Data Mining to Identify Needs and Monitor Trends
Unfortunately, not all patients with social needs show up in the physician’s office. Medical Advantage also provides the PO with two additional resources for data mining. These individuals review data that is available from Medicaid health plans and other sources to identify patients who may need to be seen in the office, such as:
- Patients who are over-utilizing the emergency department or utilizing it inappropriately.
- Patients with high medical costs or concerning utilization trends.
- Patients with chronic conditions with lab results out of the desired range, or no lab results at all.
These patients are then contacted by Medical Advantage’s centralized care management staff and connected to their primary care office to schedule an appointment. During this call, the care management staff is also able to walk through the social determinants of health questionnaire to determine if there is anything that might prevent the patient from actually attending their visit, such as transportation or child care, so that arrangements or agency referrals can be made.
In addition to identifying individual patient needs, the social determinants of health screening questionnaire also serves a broader purpose for data collection.

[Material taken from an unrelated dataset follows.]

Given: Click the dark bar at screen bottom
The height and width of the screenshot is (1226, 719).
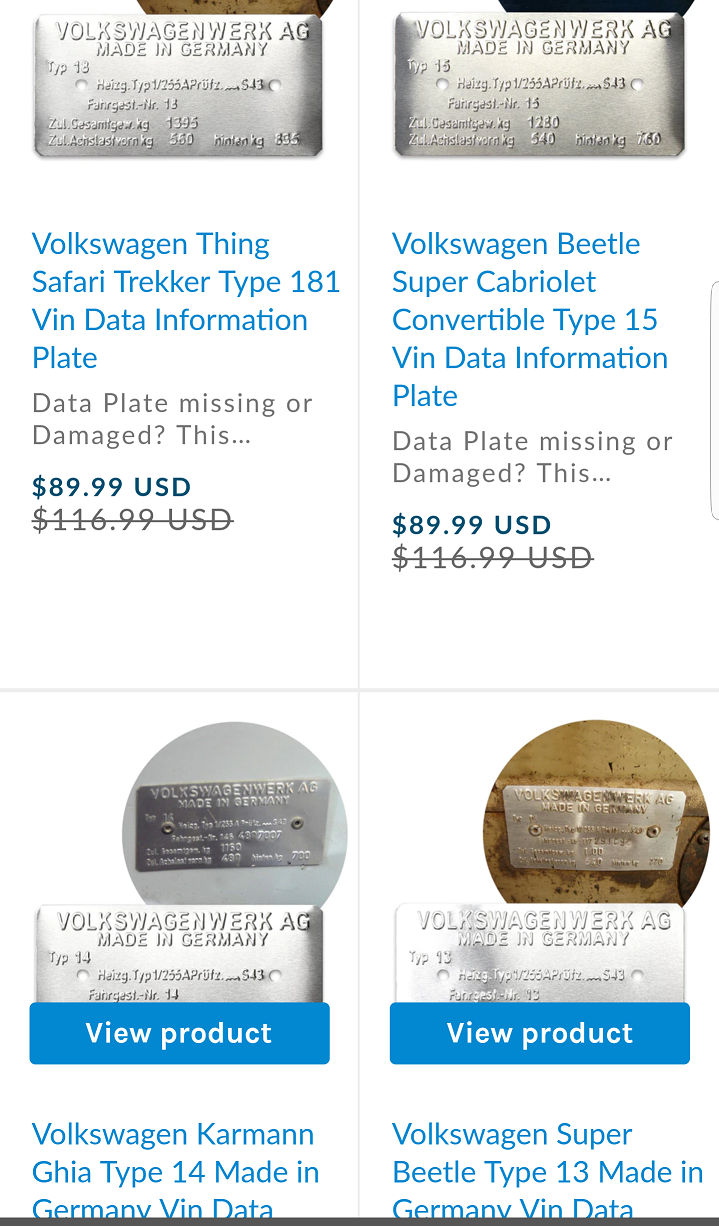Looking at the screenshot, I should (x=359, y=1221).
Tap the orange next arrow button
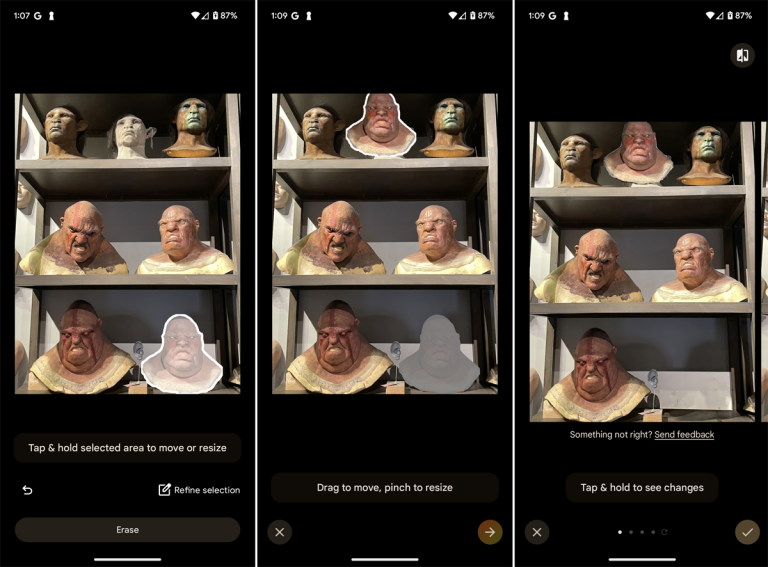768x567 pixels. [490, 532]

The PO is able to compile all of the results within Medical Advantage’s data warehouse, essentially creating a database of needs across its entire population. Through this database, Medical Advantage can build the PO a suite of population health management reports to answer questions such as:
- What are the most common social needs among the patient population?

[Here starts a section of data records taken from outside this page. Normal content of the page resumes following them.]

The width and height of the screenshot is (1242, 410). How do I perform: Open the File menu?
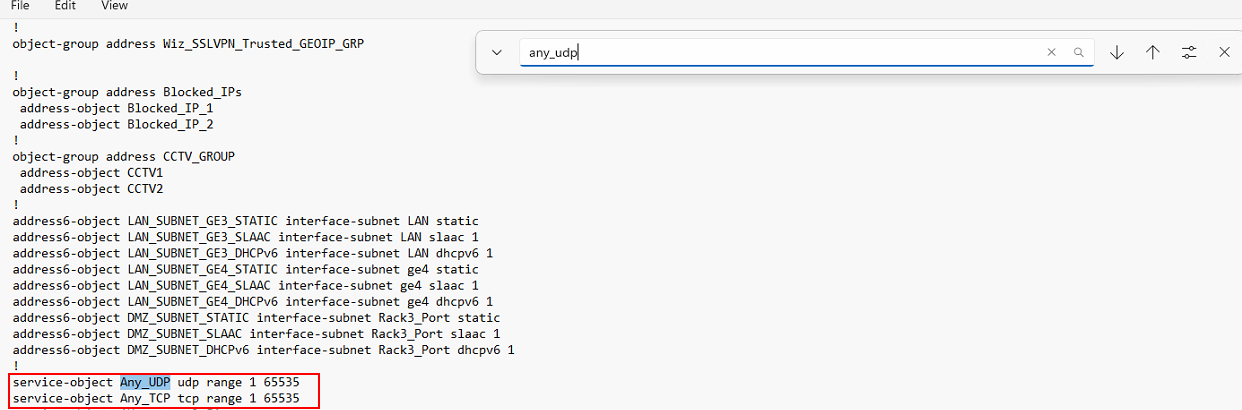(x=20, y=6)
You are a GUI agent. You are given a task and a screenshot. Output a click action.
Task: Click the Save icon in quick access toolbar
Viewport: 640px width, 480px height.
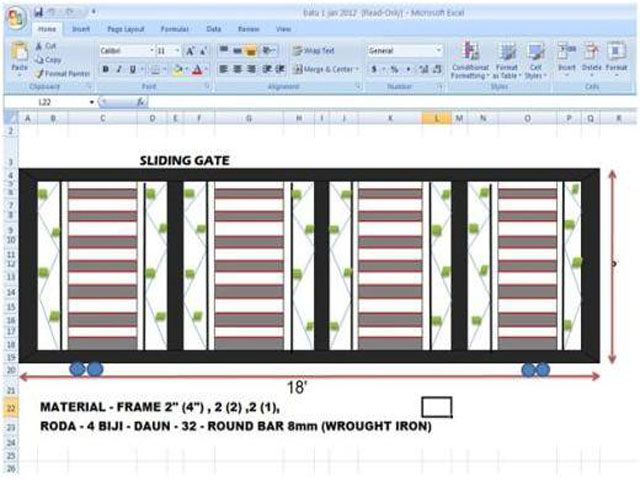pos(38,11)
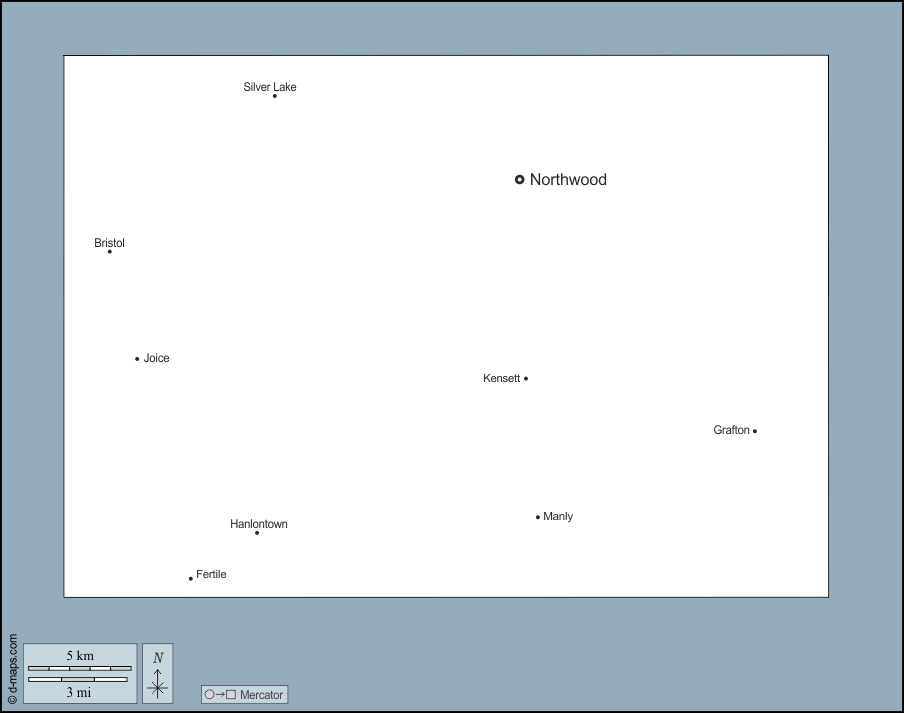
Task: Click the Fertile dot marker
Action: coord(191,579)
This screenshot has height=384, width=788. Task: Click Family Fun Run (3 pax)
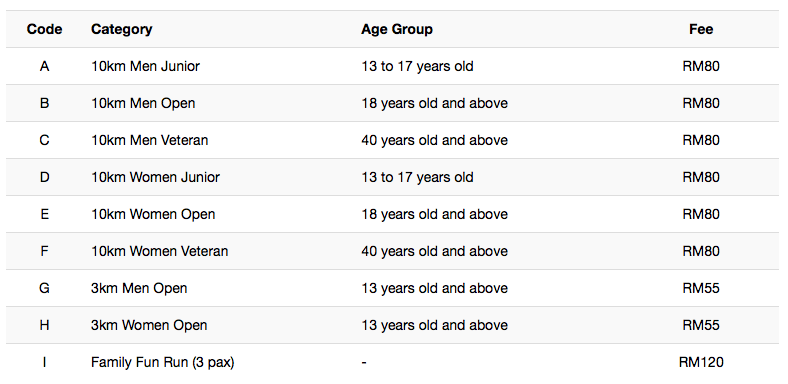coord(162,362)
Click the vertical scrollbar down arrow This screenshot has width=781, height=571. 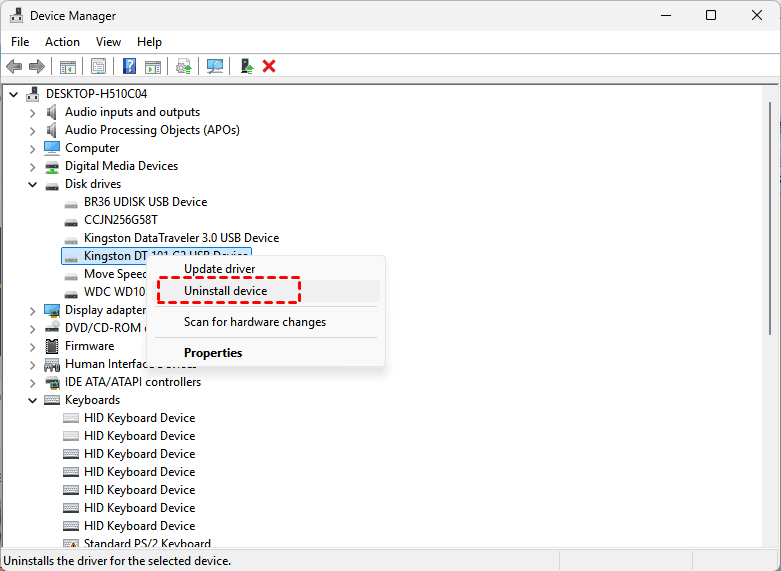[771, 542]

- Are there geographic locations where certain social needs are highest?
- Are there linkages between specific social needs and chronic conditions, such as high blood pressure or diabetes?
Armed with this information, the PO and the primary care practices can develop more targeted interventions and build stronger relationships with non-profit and human services agencies to serve the specific needs of their patient population.
Funding is a major challenge for POs and primary care practices who are interested in implementing similar types of programs. Health plans have an opportunity to support physician practices in their efforts to address social determinants of health by providing financial resources, data mining tools and embedded care managers to perform the work. A small investment in a few targeted practices can lead to big payoffs in terms of improved quality and reduced medical costs.